第3条 宗教または信念を理由とする人間間の差別は、人間の尊厳に対する侮辱であり、国際連合憲章の原則を否定するものである。したがって、世界人権宣言にうたわれ、国際人権規約に詳細に述べられている人権および基本的自由を侵害するものとして、ならびに、国家間の友好的および平和的関係を妨害するものとして非難される。
第4条 1 すべての国は、市民的、経済的、政治的、社会的および文化的生活の全領域において人権および基本的自由が承認、行使および享有される際、宗教または信念を理由とする差別を防止しかつ撤廃するための実効的な措置をとる。
2 すべての国は、あらゆる努力を払い、こうした差別を禁止するために、必要な場合法律を制定しまたは廃止し、かつ、これに関して宗教またはその他の信念を理由とする不寛容と闘うために、すべての適切な措置をとる。
第5条 1 子どもの親または場合により法定保護者は、自らの宗教または信念に従い、かつ、子どもの養育に適当と信じる道徳的教育に留意しながら、その家族内での生活を組織する権利を有する。
2 すべての子どもは、親または場合により法的保護者の願望に応じた宗教または信念についての教育にアクセスする権利を享有し、親または法定保護者の願望に反する宗教または信念についての教育を受けることを強制されない。その際、子どもの最善の利益を指導原則とする。

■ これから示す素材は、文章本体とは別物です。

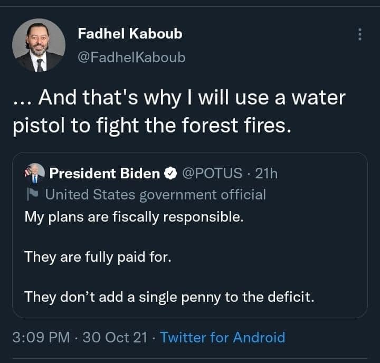
Task: Select "My plans are fiscally responsible." text
Action: click(134, 217)
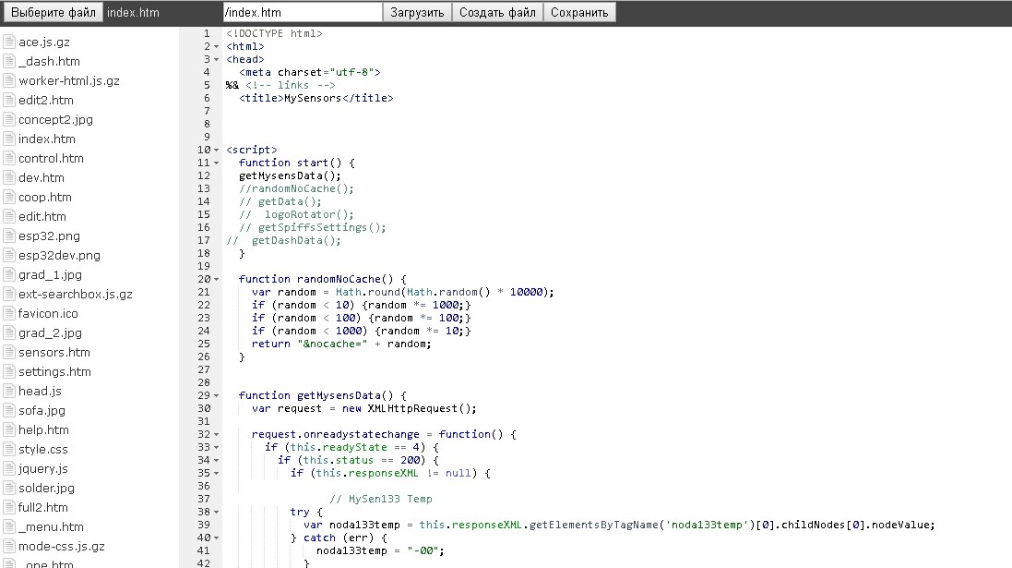The height and width of the screenshot is (568, 1012).
Task: Fold the randomNoCache function at line 20
Action: [216, 279]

3 子どもは、宗教または信念を理由とするあらゆる差別から保護される。子どもは、諸人民間の理解、寛容、友情、平和および世界的兄弟愛、他人の宗教または信念の自由の尊重の精神の下に、ならびに、自らの活力および才能は他の人間に役立つように向けられるべきであるという十分な意識をもって、養育される。
4 親または法定保護者のどちらの監護下にもない子どもの場合は、親または法定保護者が宗教または信念について表明した願望または願望を証明するものに対し、正当な考慮が払われる。その際、子どもの最善の利益を指導原則とする。
5 子どもがその中で養育される宗教または信念の実践は、この宣言の第1条第3項を考慮し、子どもの身体的もしくは精神的健康、または子どもの全面的な発達を損なうものであってはならない。